The title of this post is a question I have found myself asking over and over recently.
Does everything have to be such a production? Does everything have to be so hard?
I just returned from a nine day trip down the Eastern Seaboard with middle school students. during which I lived out of a giant black bag and a hot pink rolling suitcase. The entire week, I struggled with the handle of that stupid suitcase. Every time I would try to put the handle down, it would jam.
I would stand there slamming it, willing it, forcing it to retract. And every time, I would eventually take a deep breath and stop fighting it so hard. Only then would it retract and allow me to load it onto the plane or bus.
Ever since I was a little girl, I have had to learn the hard way. One of my most vivid memories of being a small child was of a sunny day in the Bay Area of California, which everyone knows might as well be a winter day everywhere else. My parents suggested I wear a coat since it was freezing cold. Precocious me replied that it was sunny out so wearing a coat was clearly not necessary. After fighting them so hard, they finally relented and I went outside, sans coat, and learned my lesson in about three seconds.
This tends to be how I move through life: if there is a lesson to be learned, I will throw myself into it full throttle, only backing down when I am sure that nothing can be done. I work hard to control as much as I can and when it doesn't work out, I tend to push harder as opposed to letting go.
In the past year, I have been forced to let go. There have been numerous situations in which I have begged and prayed for and fought for a different outcome, and much to my dismay, nothing would change. As someone who has just the slightest of control issues, this is highly disappointing and unacceptable to me; however, life tends to remind you over and over that you cannot control many things in this world.
One of the most notable was in some friendships. I had once been extremely close to a group of people, when I started to feel like I wasn't truly part of the group. More and more frequently, I was seeing pictures of things I wasn't invited to and events I wasn't included in. At first, I fought. I tried asking what was going on, inviting them to do things, trying to communicate how left out I felt. After months of turmoil and hurt feelings, I tried a new approach: letting go.
I stopped clamoring to be included. I stopped agonizing over the pictures. I let myself grieve the loss of friendships I once treasured, while trying to reflect on how I could have been a better friend. And while it still stings, the sadness has been replaced with a sense of ease because I am no longer struggling to force something that clearly wasn't working for many of the people involved. I poured energy into people who were eager to be friends and whose friendship left me feeling filled up rather than depleted and wondering why I wasn't good enough.
The circumstances didn't change. They didn't suddenly come to their senses and realize that they wanted my friendship back. The only circumstance that changed was my attitude: I was letting it go.
I can create a sense of ease wherever I go.
Letting things be easy doesn't always feel easy, at least at first.
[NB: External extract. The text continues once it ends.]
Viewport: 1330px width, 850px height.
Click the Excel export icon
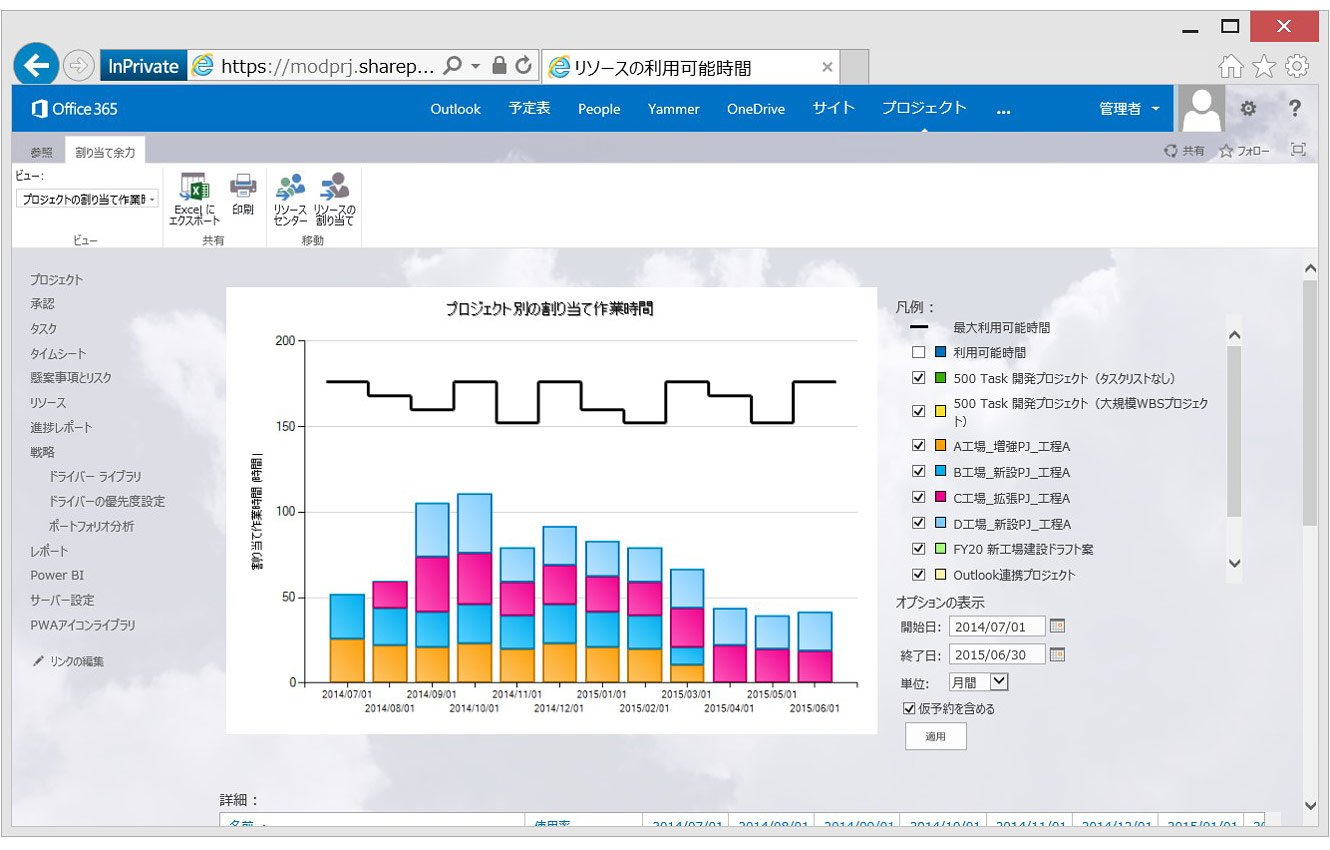coord(192,187)
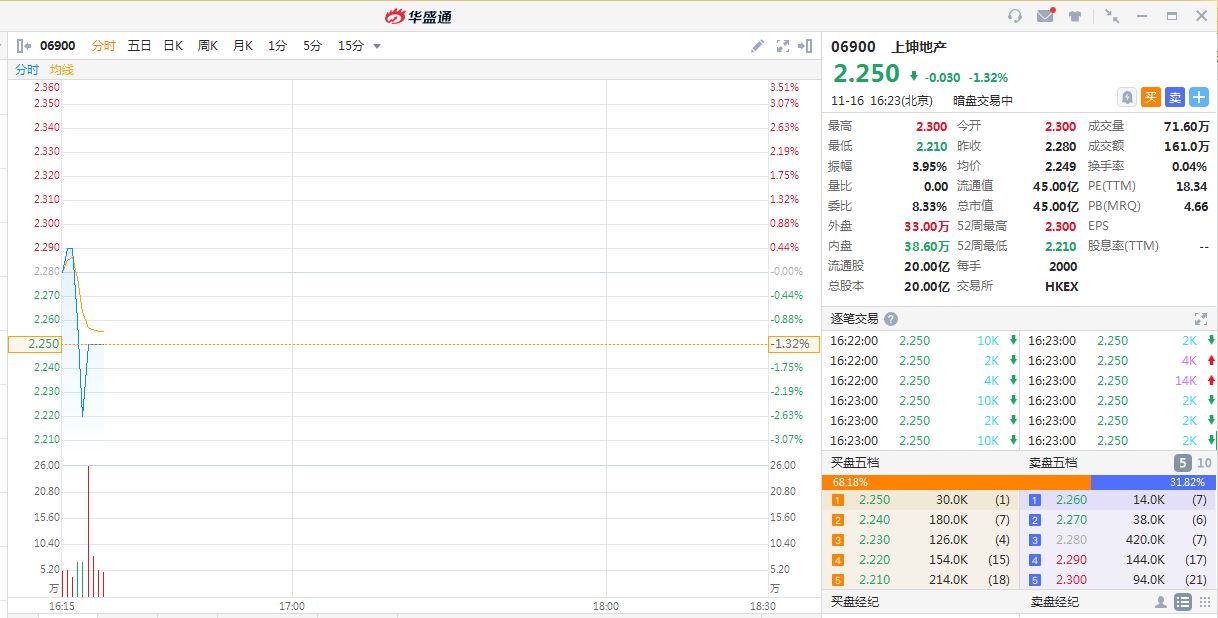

I recently made a list of things that I want to accomplish during my summer break. Most of them are creative goals, or goals that contribute to my own sense of well-being. Next, I made a list of all the things standing in my way.
There was one common denominator: me.
I revised my list to consider all the ways I could make things easier on myself:
Instead of simply wishing I was writing every day rather than spending my days dinking around the Internet, I could delete Facebook, Twitter, and Instagram from my phone so it's less likely I get stuck in a rabbit hole.
Instead of preventing myself from making art because all of my stuff is spread out and far away, I could organize it and place it in an easily accessible area so it's easier to use.
Instead of making a complicated plan for working out, I could just do what I like: spin and yoga and walks.
Instead of buying things for all new recipes at the store and deciding it's too hot and annoying to do that and ordering delivery instead, I can choose easy, healthy favorites I know I will eat and things that don't require an oven for the summer time.
More and more these days, I find myself asking, "How can I make this easy?" Not so I can be lazy, but so I can flow rather than run ragged against road blocks.
Not everything has to be such a production. But if I don't want it to be, I have to be willing to make it easy.